Exercise directions.
In the forum post about transferring data to a JATOS server, how large is the dataset per participant in JSON format?

--- Document text ---

Transferring data from a participant to JATOS server
I have a question about JATOS and data transferring. I might have missed the information somewhere else, but I am not really sure what I’m looking at. I am currently planning to run a self-paced reading experiment using the script from the end of this thread (https://forum.cogsci.nl/discussion/1235/solved-self-paced-reading-task). Due to the nature of the task, the size of the dataset per participant is quite large (about 9.2 MB in JSON format). I have managed to figure out the 5 MB restriction on data per one study run and have increased it (by following these instructions https://forum.cogsci.nl/discussion/6390/file-sizes-too-large).
However, the data transfer is still unusually long for 10 MB. I have tested the data transfer on multiple upload speeds (4 Mbps – 68 s, 19 Mbps – 32 s, 93 Mbps – 21 s). Of course, the speed varied, but for practical reasons, 20 seconds on a high-speed connection is not ideal, since I assume most of my participants are more likely closer to internet speeds that require up to a minute for data transfer. In that case, I cannot rely on them to leave the window open and wait for the end of the transfer. Additionally, it leaves a larger risk of interrupting the connection and data being lost. I am running this on Digital Ocean droplet (8 GB / 4 AMD CPUs; 160 GB NVMe SSDs; 5 TB transfer).

--- Stored records ---

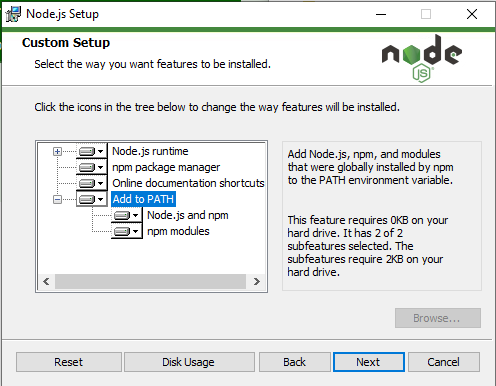Click left arrow of feature tree scrollbar
This screenshot has height=386, width=496.
tap(46, 282)
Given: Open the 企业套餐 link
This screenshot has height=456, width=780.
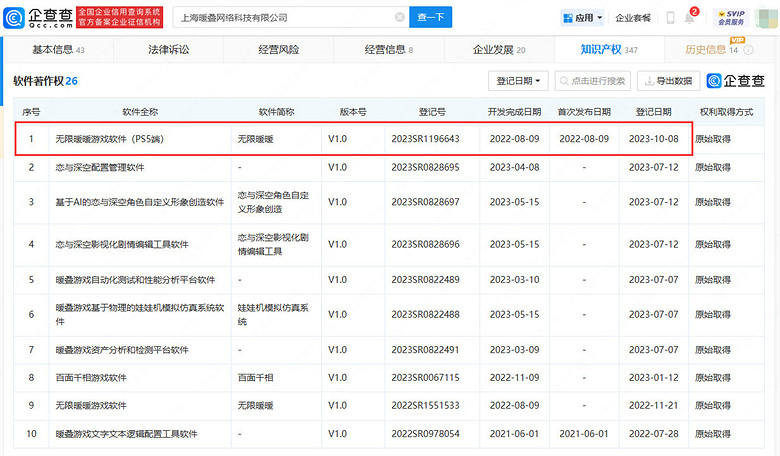Looking at the screenshot, I should click(x=632, y=17).
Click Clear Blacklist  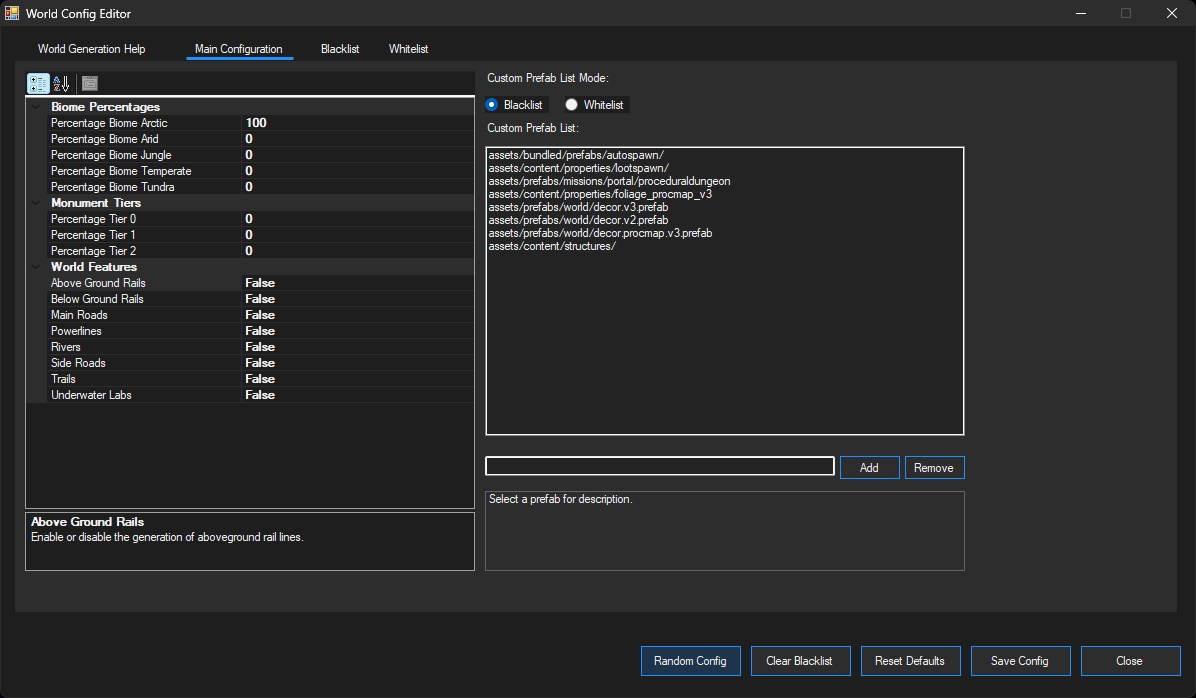coord(800,661)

---

Exercise answer.
About 9.2 MB